#### [Source records]
------------------------------------------------
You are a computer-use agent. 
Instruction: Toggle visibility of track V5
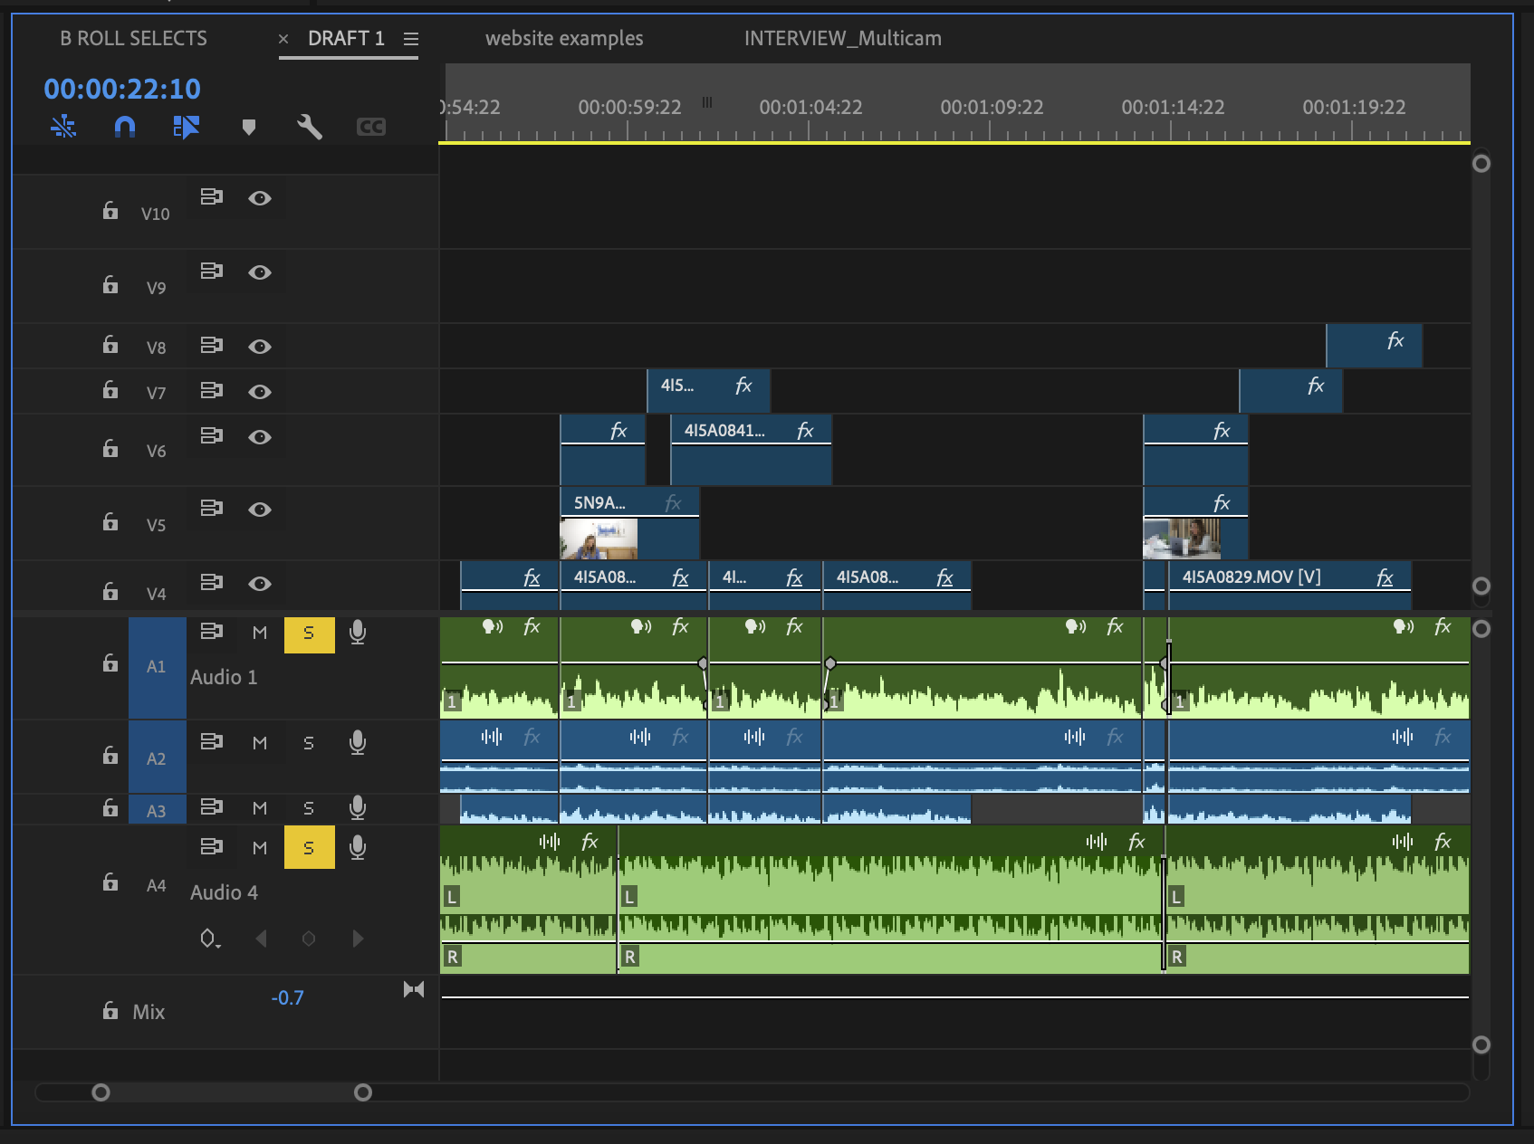[x=260, y=510]
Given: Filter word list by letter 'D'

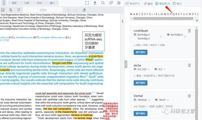Looking at the screenshot, I should [141, 14].
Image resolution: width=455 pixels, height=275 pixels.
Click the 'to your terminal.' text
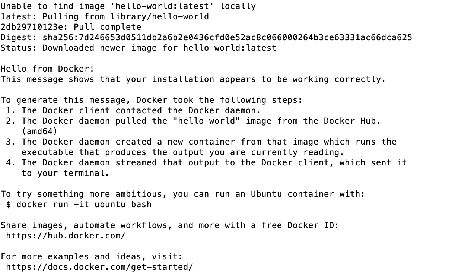click(x=65, y=173)
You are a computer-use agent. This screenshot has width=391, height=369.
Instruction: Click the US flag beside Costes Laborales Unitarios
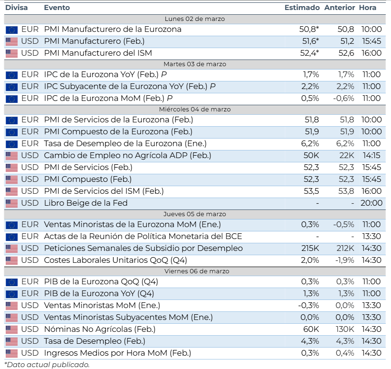pyautogui.click(x=12, y=260)
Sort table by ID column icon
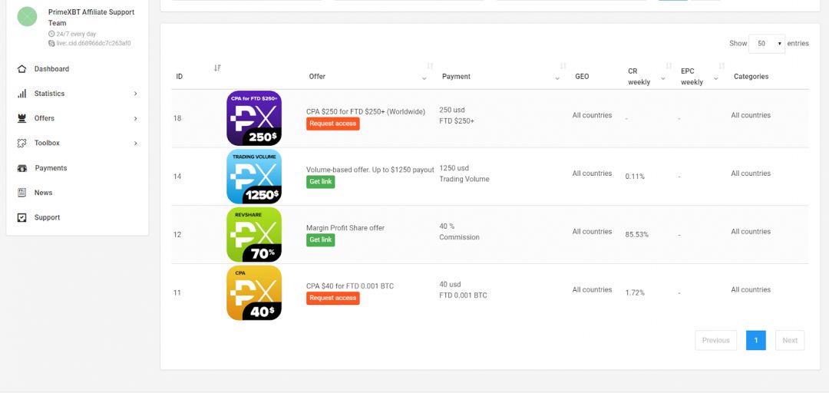Screen dimensions: 829x393 point(217,68)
------------------------------------------------
#### [Requirement]
Restate the data exactly, though only from the line that contains "Instruction: Toggle visibility of track V5" through its last line, both ends included and with the pictures left out.

#### [Response to this exercise]
Instruction: Toggle visibility of track V5
[x=260, y=510]
Given: Filter word list by letter 'D'

Looking at the screenshot, I should [141, 14].
Image resolution: width=455 pixels, height=275 pixels.
Click the 'to your terminal.' text
click(x=65, y=173)
You are a computer-use agent. This screenshot has width=391, height=369.
Instruction: Click the US flag beside Costes Laborales Unitarios
pyautogui.click(x=12, y=260)
Sort table by ID column icon
Screen dimensions: 829x393 point(217,68)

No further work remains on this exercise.